Satyajit Rao | Swansea Computer Science Student Conference

Satyajit Rao (2037140)

Efficient Learning of the Optimal Probability Distribution over the Policy Space in Reinforcement Learning

Project Abstract

Over the past decade or so, the field of machine learning has made vast strides forward. These algorithms are used to solve a variety of problems in the world today, and several flavours of algorithms have been created to solve different categories of problems. One search technique is called Reinforcement Learning and is commonly used in scenarios with an unexplored environment or when interacting with the environment in the real world is expensive or risky. RL allows the agent to interact with the environment randomly and is either rewarded or punished based on outcome. The agent will attempt to find optimal strategies.
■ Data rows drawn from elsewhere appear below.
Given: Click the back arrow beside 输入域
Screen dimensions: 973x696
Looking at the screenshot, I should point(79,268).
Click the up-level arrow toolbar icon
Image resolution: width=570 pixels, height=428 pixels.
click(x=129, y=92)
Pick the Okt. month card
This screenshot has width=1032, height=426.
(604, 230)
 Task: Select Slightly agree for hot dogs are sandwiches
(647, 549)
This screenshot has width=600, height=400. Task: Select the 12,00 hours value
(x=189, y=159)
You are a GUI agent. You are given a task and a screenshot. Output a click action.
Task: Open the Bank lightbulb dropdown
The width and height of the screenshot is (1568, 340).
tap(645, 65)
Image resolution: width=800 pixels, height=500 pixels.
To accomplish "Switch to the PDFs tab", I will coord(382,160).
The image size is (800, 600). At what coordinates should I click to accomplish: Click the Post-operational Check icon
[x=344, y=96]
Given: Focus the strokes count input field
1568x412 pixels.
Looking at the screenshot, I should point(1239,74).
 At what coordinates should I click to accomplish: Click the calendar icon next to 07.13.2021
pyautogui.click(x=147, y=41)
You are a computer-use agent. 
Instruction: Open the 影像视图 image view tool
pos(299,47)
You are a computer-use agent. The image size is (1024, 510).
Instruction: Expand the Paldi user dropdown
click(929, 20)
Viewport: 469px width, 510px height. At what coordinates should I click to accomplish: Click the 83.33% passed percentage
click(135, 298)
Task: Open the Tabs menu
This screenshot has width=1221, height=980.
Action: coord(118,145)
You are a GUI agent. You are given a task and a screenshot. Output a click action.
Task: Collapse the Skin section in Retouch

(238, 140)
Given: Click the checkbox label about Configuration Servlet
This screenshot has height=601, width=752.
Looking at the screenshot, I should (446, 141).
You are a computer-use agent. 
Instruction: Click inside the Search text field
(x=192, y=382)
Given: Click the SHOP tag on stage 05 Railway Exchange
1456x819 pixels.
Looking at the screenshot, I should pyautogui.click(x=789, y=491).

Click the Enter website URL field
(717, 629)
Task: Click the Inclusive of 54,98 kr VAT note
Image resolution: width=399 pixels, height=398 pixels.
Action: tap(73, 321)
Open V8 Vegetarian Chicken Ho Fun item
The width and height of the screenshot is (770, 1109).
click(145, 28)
The problem with this technique is the time efficiency given the random trial and error nature of its learning. We aim to develop an entropy based approach to the task of policy search(choosing the optimal strategy from all the strategies the agent has come up with). By estimating the optimal probability distribution over the policy space, we are able to choose which trials to perform that can yield positive results and thereby improving the time efficiency of RL. We will be benchmarking current popular RL algorithms with interesting policy search techniques(like PILCO) in standardised environments(Gym Library). Following this, investigate potential approaches to a desired solution. We hope to be able to provide a generalised entropy-based solution to the task of policy search that is an improvement, in terms of time efficiency, to existing comparative techniques today.

Keywords: Data Science, Reinforcement Learning, Optimisation

Conference Details

Session: Presentation Stream 25 at Presentation Slot 3

Location: GH049 at Wednesday 8th 13:30 – 17:00

Markers: Megan Venn-Wycherley, Fernando Maestre Avila

Course: MSc Data Science, Masters PG

Future Plans: I’m looking for work